Even though Bessie Harvey later publicly apologized to Arnett at a gathering of folk art curators, scholars, collectors, and artists in New Jersey, and her apologies (“I’m sorry I let those people use me to hurt you”) were witnessed by a number of them, and even though Dial has fiercely contested the veracity of the story, the program has not been seriously challenged in the way that Safer’s companion feature on the alleged hype in the contemporary art world has been. The problem with this program is that it has made suspect the work of Thornton Dial in particular and the tradition of African American southern vernacular art in general, even though the producer of 60 Minutes told me that his aim was not to hurt Dial but to “get Arnett.”

One of Safer’s ploys was the inherently racist and paternalistic device of characterizing African American artists as poor benighted dupes so that he could assume the role of the white liberator. According to critic Butler Hancock, approaches such as this exemplify the pernicious heritage of colonialism and racism that still plagues today’s world:

To dictate that the self-taught artist must first be discussed as victim or potential victim before he or she can even be considered as an artist can become as benignly colonial as the attitude it seeks to remedy. As with cases of exploitation, individual artistic talent and vision become secondary to a generic label and the sensibilities of the “protector.”

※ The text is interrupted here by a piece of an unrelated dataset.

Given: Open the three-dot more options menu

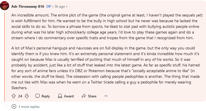Looking at the screenshot, I should (x=106, y=96).
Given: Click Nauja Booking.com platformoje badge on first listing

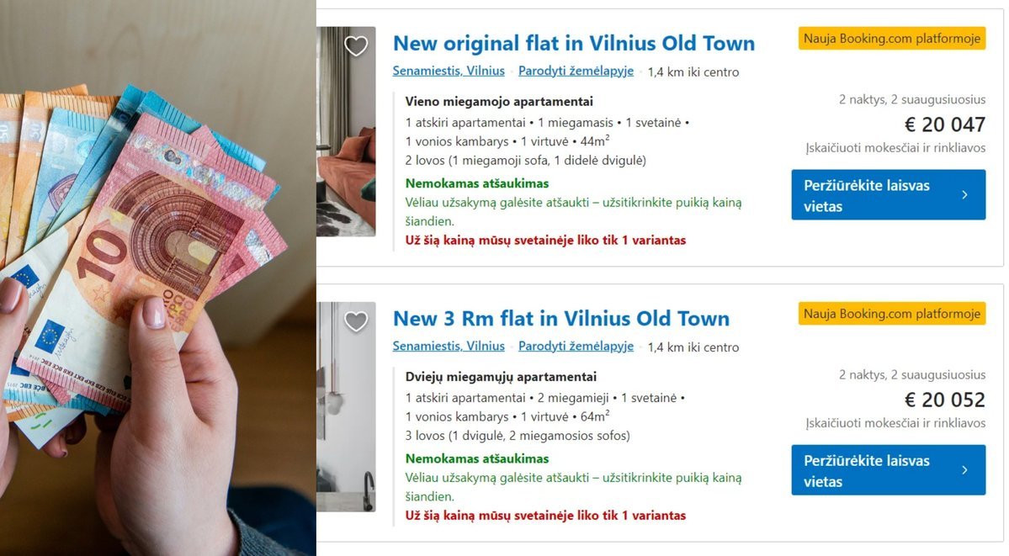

In other words, this type of narrative permits Safer to aggrandize himself as a spokesperson for African Americans even though he has to reduce them to victims in order to do so. Hancock’s analogy can be applied to the preposterousness of Safer’s accusations by showing how they would play with mainstream artists:

Imagine if every scholarly discussion of Jean-Michel Basquiat’s work focused on his heroin addiction and whether or not he was ripped off by drug-providing collectors, or whether Vrej Baghoomian or Robert Miller was the most sensitive representative of his estate. Consider if every lecture on the Renaissance masters was interrupted to determine if the Medicis commissioned any of the work, exercising undue influence on its style and content.

Henry Louis Gates, Jr. has commented on the deleterious effects of this phenomenon as practiced by African American writers and scholars on their own traditions in the afterword to a recent edition of Zora Neale Hurston’s Mules and Men:

"Part of Hurston’s received heritage . . . was the idea that racism had reduced black people to mere ciphers, to beings who only react to an omnipresent racial oppression, whose culture is 'deprived' where different, and whose psyches are in the main 'pathological.'. . . Hurston thought this idea degrading, its propagation a trap, and railed against it. It was, she said, upheld by “the sobbing dirty deal.” 

Reconfigured almost six decades later in the form of a white “liberal” newscaster ready to defend artists he has worked hard to picture as helpless, this approach is still patronizing and demeaning to blacks.

In spite of these distractions, the collaboration between Bill Arnett and the artists he has supported has been enormously successful. It has been a two-way learning process and a time of increased self-awareness among all participants who have been committed to carrying the message of this regional and ethnic development to the world. Using art as a special communique between particular regions and an international audience has become an ambition of many of the artists in this study, as Lonnie Holley explained in his application for the Cultural Olympiad Regional Designation Program:

"I would like this project [entitled The Goal of Creativity] to stand as a reminder to the people of my community and to the world that the goal of creativity in every place, for us as human beings, is the same—to face and solve the problems and fears that are the same for everyone, for every race and for every country."